==== Excerpt to read ====
Tuesday, July 5, 2011

Mathematicians at work

     About her collecton, The Scottish Café (Slapering Hol Press, 2002), Susan Case offers this note:
     This series of poems is loosely based upon the experiences of the mathematicians of the Scottish Café, who lived and worked in Lvov, Poland (now L'viv, Ukraine), a center of Eastern European intellectual life before World War II, close to the area from which my own ancestors emigrated to the United States.  A book, known as the Scottish Book, was kept in the Café and used to write down some of their problems and solutions.  Whoever offered a proof might be awarded a prize.
==== Data to examine ====
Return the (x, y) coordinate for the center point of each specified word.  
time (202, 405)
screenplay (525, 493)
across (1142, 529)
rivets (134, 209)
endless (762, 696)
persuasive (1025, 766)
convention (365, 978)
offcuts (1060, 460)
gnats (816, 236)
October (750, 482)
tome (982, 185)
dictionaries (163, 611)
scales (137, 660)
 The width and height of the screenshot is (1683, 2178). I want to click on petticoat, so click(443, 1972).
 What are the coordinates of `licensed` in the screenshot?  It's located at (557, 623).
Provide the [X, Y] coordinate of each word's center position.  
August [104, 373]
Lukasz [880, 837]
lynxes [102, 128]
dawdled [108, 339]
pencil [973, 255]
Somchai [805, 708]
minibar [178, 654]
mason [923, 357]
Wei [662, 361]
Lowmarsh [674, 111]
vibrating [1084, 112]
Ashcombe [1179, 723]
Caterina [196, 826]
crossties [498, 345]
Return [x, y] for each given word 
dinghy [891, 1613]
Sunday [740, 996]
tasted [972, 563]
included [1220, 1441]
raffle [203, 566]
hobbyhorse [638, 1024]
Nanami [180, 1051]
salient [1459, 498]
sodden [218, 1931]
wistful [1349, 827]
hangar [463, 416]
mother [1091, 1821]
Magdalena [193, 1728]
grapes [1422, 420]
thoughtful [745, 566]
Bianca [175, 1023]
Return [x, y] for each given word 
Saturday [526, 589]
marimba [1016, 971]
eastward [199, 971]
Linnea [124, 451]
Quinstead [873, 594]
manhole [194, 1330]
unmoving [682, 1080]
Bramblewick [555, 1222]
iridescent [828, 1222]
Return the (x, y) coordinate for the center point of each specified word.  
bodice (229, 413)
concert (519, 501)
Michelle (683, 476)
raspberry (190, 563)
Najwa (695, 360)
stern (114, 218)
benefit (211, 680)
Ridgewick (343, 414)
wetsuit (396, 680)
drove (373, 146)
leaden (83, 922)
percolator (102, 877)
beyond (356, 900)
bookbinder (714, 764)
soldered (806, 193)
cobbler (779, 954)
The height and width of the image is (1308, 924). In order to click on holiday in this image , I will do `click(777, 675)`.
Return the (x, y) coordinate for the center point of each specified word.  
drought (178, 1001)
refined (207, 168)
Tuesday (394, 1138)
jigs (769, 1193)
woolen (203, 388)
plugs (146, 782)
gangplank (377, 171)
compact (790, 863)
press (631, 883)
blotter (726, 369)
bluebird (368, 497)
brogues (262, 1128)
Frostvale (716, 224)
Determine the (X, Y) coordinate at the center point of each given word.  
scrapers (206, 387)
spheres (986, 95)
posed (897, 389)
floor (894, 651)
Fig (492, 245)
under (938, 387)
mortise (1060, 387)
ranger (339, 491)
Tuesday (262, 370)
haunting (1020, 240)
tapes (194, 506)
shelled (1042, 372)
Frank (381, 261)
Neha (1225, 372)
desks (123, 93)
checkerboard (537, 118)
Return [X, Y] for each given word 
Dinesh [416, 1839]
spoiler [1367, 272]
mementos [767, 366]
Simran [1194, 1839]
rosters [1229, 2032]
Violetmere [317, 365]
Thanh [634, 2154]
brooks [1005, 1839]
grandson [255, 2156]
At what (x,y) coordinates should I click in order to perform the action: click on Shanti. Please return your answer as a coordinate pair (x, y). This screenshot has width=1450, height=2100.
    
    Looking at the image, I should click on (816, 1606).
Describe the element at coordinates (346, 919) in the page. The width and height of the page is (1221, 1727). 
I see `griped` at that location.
====
Questions on the material
1 > Write out the portion of the post about the Scottish Café poems between "Tuesday, July 5, 2011" and "be awarded a prize.", inclusive.
2 > Write what comes next in the post about the Scottish Café poems, starting after its last sentence.

Exercise responses
1 >
Tuesday, July 5, 2011

Mathematicians at work

     About her collecton, The Scottish Café (Slapering Hol Press, 2002), Susan Case offers this note:
     This series of poems is loosely based upon the experiences of the mathematicians of the Scottish Café, who lived and worked in Lvov, Poland (now L'viv, Ukraine), a center of Eastern European intellectual life before World War II, close to the area from which my own ancestors emigrated to the United States.  A book, known as the Scottish Book, was kept in the Café and used to write down some of their problems and solutions.  Whoever offered a proof might be awarded a prize.

2 >
     Here is "Fixed Points," the opening poem from Case's collection:

   Fixed Points    by Susan H. Case

   At first they meet at the Café Roma in Lvov
   on Saturday nights to discuss mathematics
   and drink cognac
   but Banach lives beyond his means
   and is annnoyed that he can't work out something
   with the proprietor about his debt
   so he persuades the others to move
   across the street
   to Zielinski's place--the Scottish Café
   where the food is not as good
   the cognac is not is good
   but the music is good
   and the credit is better
   and they begin to meet each day around five
   Banach -- Mazur -- always the center
   at a little table with a marble top
   where they talk and write
   and stare silently at the spaces in their minds
   filled with even more formulas
   than those written down on the marble table top
   some of which later get written down
   into a school notebook with a marble-pattern
   cardboard cover
   that Banach's adored wife Łucja
   buys for two-and-a-half zlotys
   at a drugstore in Lvov and into which Banach
   who does not like to write things down
   enters the first problem in nineteen-thirty-five

   problems go on odd pages
   solutions on the opposite pages
   filling up the Scottish Book -- it is chaos sometimes --
   arguing and writing and thinking
   but chaos is better than order  -- says Auerbach --
   you can't lose anything in chaos
   (or find anything either)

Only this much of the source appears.